From the line containing "Permalink (127, 939)" down to the line containing "blogi (199, 147)" in the records below, reproduce every line exactly, ends included, and omit all others.

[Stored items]
☆ ☆ ☆ ☆
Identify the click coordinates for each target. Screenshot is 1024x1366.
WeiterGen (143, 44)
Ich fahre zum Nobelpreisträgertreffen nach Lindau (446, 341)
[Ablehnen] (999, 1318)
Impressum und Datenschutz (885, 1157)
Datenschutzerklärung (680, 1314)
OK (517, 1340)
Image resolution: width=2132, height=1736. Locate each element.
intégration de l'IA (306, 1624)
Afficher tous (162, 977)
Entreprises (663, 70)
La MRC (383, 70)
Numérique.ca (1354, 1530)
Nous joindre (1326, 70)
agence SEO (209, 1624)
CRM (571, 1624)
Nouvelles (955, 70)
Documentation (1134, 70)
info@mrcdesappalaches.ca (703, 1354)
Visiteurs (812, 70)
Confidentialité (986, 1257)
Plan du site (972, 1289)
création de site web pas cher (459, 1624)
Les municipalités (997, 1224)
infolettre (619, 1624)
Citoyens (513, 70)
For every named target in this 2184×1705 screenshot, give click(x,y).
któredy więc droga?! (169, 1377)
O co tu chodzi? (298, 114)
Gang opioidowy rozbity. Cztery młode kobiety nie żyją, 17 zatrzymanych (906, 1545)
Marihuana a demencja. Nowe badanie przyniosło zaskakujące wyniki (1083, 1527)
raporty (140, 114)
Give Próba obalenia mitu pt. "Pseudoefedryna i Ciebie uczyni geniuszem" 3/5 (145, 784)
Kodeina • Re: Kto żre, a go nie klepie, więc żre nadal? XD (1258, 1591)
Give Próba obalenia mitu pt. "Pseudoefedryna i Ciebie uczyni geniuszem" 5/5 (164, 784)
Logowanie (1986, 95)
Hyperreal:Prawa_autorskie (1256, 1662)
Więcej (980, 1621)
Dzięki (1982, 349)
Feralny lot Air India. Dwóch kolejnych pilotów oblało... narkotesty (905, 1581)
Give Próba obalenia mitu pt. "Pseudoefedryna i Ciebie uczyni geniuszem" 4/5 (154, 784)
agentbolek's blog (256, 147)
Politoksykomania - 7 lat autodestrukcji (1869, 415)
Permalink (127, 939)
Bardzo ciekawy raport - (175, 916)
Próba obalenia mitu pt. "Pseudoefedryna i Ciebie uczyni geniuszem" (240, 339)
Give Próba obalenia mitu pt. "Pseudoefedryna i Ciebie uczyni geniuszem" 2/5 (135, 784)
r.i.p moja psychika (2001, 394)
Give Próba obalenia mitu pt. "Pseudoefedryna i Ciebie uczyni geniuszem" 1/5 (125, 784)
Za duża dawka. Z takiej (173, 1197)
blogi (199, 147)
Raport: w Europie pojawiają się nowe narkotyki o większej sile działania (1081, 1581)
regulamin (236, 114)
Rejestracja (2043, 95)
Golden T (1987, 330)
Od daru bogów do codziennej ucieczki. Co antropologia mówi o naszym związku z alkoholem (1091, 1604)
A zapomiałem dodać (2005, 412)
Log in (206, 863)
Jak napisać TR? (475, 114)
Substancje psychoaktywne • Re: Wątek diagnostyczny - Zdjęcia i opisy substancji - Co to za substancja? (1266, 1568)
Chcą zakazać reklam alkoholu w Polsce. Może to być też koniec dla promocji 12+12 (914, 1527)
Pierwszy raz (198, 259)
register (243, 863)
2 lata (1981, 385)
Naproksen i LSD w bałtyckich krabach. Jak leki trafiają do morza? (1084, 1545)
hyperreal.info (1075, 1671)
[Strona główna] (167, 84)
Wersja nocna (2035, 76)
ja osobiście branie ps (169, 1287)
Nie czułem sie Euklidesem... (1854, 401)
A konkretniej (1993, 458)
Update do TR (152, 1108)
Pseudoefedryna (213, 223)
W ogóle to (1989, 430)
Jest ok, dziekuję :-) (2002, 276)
☆ ☆ ☆ ☆
• **Your response**
Permalink (127, 939)
Bardzo ciekawy raport - (175, 916)
Próba obalenia mitu pt. "Pseudoefedryna i Ciebie uczyni geniuszem" (240, 339)
Give Próba obalenia mitu pt. "Pseudoefedryna i Ciebie uczyni geniuszem" 2/5 (135, 784)
r.i.p moja psychika (2001, 394)
Give Próba obalenia mitu pt. "Pseudoefedryna i Ciebie uczyni geniuszem" 1/5 (125, 784)
Za duża dawka. Z takiej (173, 1197)
blogi (199, 147)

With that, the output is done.